Sometimes utility classes are fine (I’m a fan of Apache Commons Lang, for example), and extension often isn’t possible or doesn’t fit for various reasons. But once in a while I see utility classes and can’t for the life of me work out how it could have seemed to be a good idea to create them.
There are some great articles over at User Interface Engineering about design mistakes in the area of user account sign-in:
I’ve always been frustrated at having to register to be able to buy things online, so I’m glad to find that I’m not alone in my frustration.
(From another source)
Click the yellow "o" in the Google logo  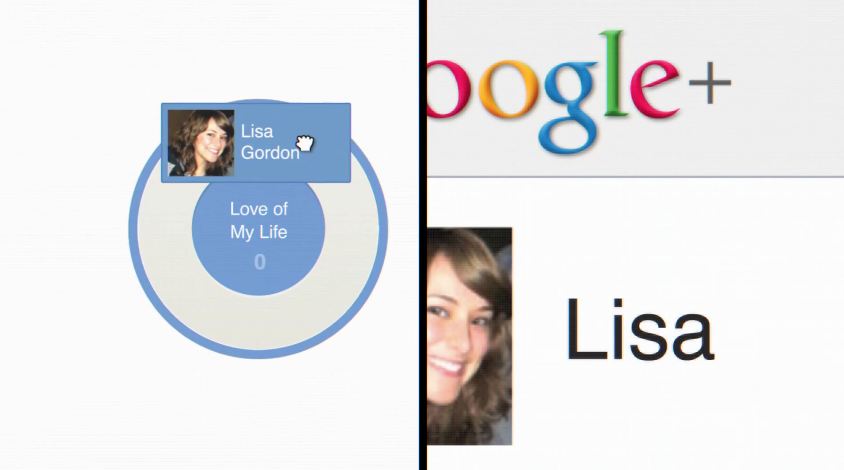[x=509, y=88]
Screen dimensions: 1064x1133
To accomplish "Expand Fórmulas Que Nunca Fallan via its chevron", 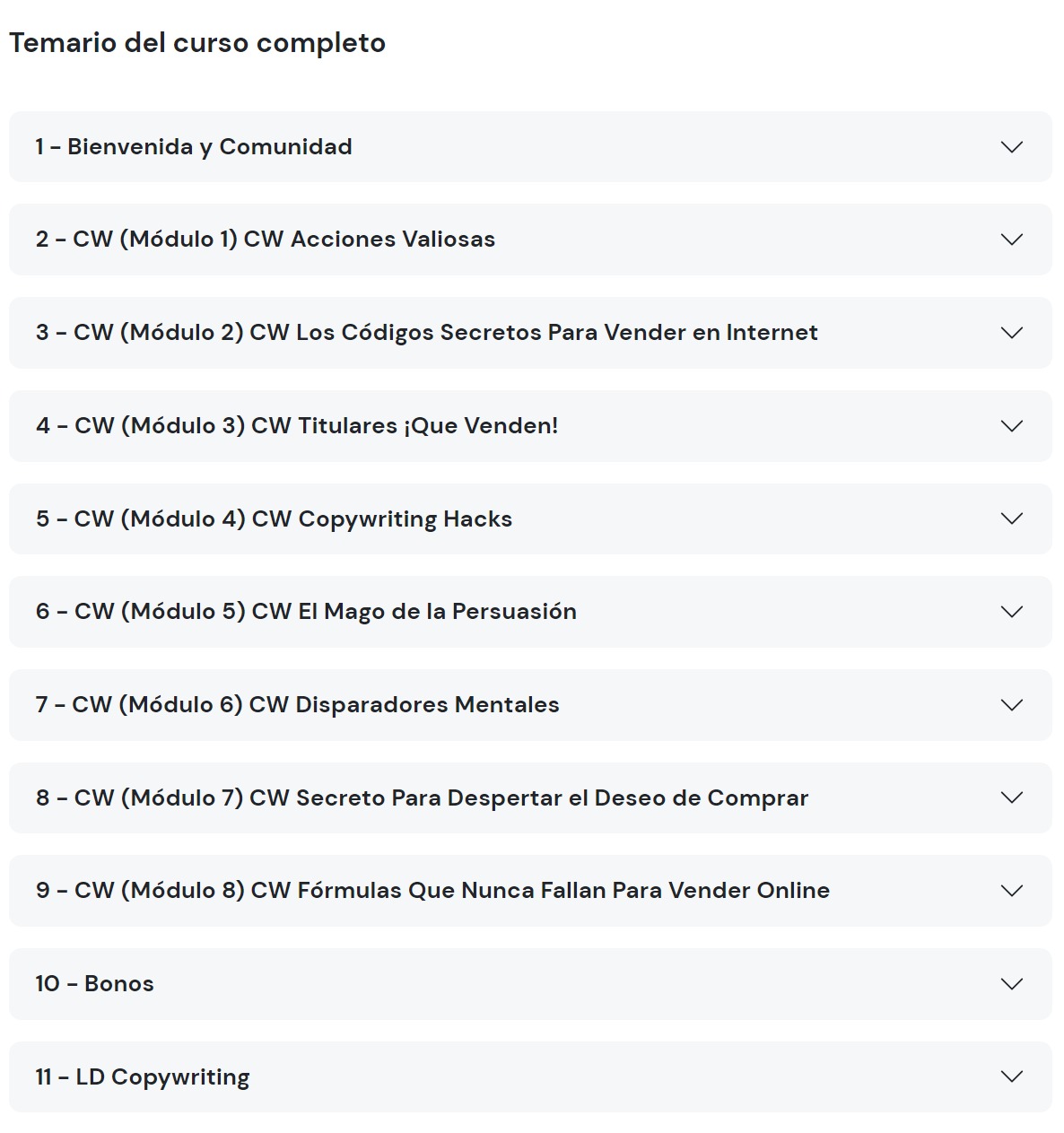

The article is quite old, and I’ve seen “check out without registering” options pop up on some sites in the past few years so things are improving.
I think that such an option is a must-have for non-major online retailers, as it’s all-too-easy for a potential customer to just go elsewhere to a site that offers the option or a major site that they already have an account with.
Thankfully (by now, at least), most of the mistakes listed are less common but there are a few that are still common and particularly annoying:
- Mistake #9: Not Telling Users the Requirements for Username and Password Up Front
- Mistake #10: Requiring Stricter Password Requirements Than The NSA
- Mistake #12: Not Returning Users to Their Desired Objective
There’s also the inverse of #10 which is still pretty common – sites limiting passwords to a short length and alphanumeric only.
Usability vs. security
- Mistake #13: Not Explaining If It’s The Username or Password They Got Wrong
This rang some alarm bells for me (as it’s a security measure), and it turns out that it did for a few others as well. The author has acknowledged this with some further thoughts on balancing usability and security while considering what level of the latter is appropriate for the context.